# What does $\exp\left( ax\frac{d}{dx} \right)$ do on $\psi(x)$?

I had a professor who called this the "Dilation Operator", though I haven't it referred by that name anywhere else. You can compute it using a neat coordinate transformation.

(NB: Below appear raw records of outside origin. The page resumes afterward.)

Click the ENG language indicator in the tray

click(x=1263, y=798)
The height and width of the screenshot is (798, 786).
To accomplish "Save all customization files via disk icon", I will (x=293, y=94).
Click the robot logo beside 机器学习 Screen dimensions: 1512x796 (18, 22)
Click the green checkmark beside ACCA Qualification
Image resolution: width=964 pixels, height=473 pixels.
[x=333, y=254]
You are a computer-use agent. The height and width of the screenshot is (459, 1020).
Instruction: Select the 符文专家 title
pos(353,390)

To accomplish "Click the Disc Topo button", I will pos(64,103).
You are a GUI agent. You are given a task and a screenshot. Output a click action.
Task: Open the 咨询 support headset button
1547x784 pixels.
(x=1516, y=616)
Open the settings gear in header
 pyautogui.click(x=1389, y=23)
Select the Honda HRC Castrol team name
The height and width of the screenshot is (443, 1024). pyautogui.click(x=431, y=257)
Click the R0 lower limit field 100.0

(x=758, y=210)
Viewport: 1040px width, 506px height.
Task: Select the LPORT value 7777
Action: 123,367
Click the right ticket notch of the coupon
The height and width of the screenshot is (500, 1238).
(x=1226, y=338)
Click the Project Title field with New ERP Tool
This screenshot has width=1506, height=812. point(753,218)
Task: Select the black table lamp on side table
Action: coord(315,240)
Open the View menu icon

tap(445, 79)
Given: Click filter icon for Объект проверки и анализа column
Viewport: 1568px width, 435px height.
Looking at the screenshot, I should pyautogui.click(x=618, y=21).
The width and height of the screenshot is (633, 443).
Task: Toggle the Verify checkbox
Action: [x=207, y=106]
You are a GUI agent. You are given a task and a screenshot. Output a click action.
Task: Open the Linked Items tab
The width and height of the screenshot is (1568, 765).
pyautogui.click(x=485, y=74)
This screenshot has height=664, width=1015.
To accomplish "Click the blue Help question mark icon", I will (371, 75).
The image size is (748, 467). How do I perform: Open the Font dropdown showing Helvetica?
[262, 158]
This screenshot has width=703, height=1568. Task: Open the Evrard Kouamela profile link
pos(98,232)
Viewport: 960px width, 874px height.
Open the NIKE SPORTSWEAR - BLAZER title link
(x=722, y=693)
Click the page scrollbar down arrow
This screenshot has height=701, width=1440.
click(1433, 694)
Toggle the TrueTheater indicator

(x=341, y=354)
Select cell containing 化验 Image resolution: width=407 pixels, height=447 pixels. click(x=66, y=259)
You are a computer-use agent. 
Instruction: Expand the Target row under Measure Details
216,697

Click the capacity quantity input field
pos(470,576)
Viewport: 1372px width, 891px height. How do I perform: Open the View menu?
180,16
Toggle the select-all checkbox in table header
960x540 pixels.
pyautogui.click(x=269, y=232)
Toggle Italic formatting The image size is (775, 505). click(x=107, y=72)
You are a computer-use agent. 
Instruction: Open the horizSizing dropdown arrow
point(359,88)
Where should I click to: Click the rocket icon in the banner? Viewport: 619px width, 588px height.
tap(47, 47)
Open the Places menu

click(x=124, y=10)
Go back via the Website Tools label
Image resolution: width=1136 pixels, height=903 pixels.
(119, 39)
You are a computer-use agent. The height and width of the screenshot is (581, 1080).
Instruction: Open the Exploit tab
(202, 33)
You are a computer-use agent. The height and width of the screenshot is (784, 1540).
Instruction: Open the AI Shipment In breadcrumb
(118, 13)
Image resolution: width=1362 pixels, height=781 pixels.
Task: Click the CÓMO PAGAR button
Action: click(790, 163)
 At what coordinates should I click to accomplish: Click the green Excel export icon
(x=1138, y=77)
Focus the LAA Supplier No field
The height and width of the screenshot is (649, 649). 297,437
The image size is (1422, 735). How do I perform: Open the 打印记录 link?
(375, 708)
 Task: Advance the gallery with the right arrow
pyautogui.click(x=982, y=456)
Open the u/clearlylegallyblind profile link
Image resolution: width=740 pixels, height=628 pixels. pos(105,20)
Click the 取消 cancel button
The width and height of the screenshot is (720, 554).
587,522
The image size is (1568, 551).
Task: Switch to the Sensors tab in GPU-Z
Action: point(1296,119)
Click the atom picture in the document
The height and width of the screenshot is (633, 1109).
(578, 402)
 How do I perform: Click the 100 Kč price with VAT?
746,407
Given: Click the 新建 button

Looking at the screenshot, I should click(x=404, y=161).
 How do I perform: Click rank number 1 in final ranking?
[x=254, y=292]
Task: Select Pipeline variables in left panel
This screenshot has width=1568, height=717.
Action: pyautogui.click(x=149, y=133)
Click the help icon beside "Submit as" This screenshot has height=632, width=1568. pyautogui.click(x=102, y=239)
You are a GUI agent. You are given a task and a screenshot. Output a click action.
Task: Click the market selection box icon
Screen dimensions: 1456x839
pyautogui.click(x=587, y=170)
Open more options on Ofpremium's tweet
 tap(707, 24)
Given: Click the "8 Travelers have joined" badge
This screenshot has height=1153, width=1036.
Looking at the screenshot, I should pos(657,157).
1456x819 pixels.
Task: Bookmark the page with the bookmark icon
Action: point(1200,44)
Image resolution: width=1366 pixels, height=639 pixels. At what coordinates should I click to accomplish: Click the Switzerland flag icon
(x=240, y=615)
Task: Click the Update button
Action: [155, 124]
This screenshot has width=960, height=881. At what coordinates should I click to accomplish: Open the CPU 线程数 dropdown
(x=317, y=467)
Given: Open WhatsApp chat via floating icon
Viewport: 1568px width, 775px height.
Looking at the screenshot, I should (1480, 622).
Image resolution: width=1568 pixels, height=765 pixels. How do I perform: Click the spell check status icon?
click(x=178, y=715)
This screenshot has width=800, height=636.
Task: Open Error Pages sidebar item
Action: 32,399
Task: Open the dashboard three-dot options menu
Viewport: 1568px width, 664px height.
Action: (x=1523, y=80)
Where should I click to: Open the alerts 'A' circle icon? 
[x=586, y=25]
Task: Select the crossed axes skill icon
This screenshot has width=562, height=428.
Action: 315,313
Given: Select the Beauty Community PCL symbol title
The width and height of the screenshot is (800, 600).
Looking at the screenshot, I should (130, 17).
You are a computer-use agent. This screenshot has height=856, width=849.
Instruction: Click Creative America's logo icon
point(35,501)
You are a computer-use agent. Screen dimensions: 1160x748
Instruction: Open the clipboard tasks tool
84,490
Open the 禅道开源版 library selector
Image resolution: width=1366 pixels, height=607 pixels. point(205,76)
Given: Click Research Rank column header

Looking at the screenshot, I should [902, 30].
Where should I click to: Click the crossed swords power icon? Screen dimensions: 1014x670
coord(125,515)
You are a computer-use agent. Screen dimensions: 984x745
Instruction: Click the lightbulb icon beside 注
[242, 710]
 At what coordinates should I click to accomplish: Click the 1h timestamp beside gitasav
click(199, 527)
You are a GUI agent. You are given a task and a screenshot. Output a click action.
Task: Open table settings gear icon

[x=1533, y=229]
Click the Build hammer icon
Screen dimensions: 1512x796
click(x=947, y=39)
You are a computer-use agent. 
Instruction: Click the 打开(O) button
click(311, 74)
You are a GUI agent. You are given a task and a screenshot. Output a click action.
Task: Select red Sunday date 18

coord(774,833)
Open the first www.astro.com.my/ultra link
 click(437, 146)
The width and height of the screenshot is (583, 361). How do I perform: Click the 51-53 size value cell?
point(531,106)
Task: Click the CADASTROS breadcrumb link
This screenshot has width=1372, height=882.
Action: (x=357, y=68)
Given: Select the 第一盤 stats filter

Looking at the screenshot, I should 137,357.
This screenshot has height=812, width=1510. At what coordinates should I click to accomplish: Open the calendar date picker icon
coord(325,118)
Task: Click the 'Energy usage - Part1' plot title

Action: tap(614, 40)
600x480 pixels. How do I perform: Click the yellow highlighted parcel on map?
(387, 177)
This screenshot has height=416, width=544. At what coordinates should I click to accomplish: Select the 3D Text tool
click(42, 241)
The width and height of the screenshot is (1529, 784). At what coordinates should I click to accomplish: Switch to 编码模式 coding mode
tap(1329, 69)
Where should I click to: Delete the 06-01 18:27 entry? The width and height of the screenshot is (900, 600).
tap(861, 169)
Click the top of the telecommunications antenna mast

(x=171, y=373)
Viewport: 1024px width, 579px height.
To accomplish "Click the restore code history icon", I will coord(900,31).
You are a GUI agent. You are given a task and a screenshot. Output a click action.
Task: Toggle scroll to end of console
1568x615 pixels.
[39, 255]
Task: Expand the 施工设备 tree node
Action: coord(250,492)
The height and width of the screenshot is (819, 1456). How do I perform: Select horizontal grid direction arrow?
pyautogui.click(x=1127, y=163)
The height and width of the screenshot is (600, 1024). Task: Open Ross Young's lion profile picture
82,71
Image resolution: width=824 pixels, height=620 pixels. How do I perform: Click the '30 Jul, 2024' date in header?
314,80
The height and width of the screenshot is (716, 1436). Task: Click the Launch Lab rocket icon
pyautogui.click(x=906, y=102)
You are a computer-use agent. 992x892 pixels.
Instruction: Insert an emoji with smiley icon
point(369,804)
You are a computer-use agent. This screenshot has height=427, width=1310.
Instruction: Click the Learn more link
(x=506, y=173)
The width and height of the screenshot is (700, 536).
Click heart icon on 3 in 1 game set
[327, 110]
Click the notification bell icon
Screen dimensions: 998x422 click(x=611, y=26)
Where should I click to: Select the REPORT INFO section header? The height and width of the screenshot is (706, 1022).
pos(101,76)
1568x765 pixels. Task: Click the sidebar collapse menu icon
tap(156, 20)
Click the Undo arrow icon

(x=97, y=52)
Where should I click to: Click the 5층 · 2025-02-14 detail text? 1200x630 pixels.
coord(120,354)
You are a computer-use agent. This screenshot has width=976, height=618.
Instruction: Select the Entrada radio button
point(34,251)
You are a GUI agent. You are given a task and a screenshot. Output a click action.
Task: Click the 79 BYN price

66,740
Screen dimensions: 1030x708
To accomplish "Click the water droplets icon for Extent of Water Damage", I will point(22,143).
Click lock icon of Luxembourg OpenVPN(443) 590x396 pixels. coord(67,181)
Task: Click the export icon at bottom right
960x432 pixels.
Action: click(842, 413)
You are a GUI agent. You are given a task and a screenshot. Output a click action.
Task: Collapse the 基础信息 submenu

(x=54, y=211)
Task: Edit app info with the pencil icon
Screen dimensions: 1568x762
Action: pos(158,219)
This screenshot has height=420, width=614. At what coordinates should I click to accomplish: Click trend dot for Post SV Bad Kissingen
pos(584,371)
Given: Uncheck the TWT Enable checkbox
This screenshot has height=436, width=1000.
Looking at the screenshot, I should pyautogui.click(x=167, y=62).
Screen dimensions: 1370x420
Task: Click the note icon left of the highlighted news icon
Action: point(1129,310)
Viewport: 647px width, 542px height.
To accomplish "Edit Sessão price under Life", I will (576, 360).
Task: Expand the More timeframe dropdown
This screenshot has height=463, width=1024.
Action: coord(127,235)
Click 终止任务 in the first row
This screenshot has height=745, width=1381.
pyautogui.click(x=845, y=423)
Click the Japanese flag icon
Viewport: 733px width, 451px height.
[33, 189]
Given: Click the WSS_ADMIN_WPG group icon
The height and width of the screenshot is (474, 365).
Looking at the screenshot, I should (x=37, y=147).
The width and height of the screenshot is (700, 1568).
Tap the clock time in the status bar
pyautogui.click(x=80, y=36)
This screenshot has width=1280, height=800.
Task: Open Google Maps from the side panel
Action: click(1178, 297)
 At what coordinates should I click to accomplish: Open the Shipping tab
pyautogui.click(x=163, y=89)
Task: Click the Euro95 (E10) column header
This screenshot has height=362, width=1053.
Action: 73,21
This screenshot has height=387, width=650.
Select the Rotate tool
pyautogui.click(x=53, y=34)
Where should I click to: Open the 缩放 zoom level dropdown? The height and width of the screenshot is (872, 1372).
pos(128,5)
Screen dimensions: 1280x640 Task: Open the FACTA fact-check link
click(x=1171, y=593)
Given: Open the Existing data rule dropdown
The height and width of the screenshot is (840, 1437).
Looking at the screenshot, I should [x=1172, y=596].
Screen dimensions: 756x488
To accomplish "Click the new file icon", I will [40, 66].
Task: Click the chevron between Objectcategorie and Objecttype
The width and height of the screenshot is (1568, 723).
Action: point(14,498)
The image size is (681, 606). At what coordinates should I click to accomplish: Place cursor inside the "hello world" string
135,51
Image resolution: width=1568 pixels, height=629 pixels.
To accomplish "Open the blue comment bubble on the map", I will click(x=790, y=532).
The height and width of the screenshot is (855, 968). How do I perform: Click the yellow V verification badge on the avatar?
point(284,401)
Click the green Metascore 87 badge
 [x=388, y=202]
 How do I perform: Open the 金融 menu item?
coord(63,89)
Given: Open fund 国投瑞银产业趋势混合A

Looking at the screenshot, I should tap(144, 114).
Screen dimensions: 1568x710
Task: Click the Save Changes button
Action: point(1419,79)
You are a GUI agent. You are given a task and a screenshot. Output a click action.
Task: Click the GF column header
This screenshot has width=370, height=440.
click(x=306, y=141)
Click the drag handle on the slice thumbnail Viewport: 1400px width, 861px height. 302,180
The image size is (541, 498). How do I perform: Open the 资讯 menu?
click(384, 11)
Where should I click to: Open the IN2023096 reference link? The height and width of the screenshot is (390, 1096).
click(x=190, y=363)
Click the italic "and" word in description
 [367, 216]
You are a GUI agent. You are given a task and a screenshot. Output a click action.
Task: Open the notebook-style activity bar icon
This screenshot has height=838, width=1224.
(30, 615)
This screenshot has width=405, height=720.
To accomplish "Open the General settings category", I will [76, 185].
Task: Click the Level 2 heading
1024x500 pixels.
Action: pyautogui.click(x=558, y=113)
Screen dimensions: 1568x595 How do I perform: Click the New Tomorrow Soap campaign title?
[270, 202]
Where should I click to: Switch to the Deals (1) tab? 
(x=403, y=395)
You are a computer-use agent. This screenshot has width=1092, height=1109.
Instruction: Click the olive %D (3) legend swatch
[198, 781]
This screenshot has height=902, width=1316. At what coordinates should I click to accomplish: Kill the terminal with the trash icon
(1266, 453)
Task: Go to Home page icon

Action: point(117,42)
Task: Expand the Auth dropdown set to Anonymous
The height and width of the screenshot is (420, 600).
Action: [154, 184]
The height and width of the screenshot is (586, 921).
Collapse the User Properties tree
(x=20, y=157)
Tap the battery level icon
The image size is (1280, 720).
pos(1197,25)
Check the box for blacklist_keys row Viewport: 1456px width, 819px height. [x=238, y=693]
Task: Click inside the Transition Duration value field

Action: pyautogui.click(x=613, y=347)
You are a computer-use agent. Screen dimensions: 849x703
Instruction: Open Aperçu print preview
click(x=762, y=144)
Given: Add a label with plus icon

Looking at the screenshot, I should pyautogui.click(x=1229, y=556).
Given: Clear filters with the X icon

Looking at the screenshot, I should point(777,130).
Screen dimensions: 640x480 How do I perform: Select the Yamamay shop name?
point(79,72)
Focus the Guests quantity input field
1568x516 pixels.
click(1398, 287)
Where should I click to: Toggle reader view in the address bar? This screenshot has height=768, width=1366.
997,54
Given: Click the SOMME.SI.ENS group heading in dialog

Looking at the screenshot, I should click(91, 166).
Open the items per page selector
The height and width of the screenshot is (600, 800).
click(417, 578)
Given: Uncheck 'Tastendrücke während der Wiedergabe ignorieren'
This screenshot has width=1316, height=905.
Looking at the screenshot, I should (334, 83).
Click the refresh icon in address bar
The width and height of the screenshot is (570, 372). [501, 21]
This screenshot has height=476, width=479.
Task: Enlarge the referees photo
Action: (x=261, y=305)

To start, you should know that:

$$\exp\left({a\frac{\text{d}}{\text{d}y}}\right)g(y) = \sum_{n=0}^\infty \frac{a^n}{n!}\frac{\text{d}^n}{\text{d}y^n}g(y) = g(y+a),$$ which follows quite simply from the definition of the Taylor Series.

The trick to evaluate the operator you have is to perform a coordinate substitution from $$x$$ to some $$y$$, such that $$x \frac{\text{d}}{\text{d} x} \longrightarrow \frac{\text{d}}{\text{d}y}$$

You should be able to see that if you choose $$y = \ln x$$, this would be true, so $$a \left(x\frac{\text{d}}{\text{d}x}\right) f(x) = a \left(\frac{\text{d}}{\text{d}y} \right) f(e^y),$$

and from this it's quite easy to show that $$\exp\left({a x\frac{\text{d}}{\text{d}x}}\right) f(x) = \exp\left({a \frac{\text{d}}{\text{d}y}}\right) f(e^y) = f(e^{y+a}) = f(e^a x),$$

and voila, there you have it!

Edit: Here's another (simpler?) way to show it, using the properties of the Euler Operator $$\left(x \frac{\text{d}}{\text{d}x}\right)$$, whose eigenfunctions are the monomials $$x^n$$, and eigenvalues $$n$$.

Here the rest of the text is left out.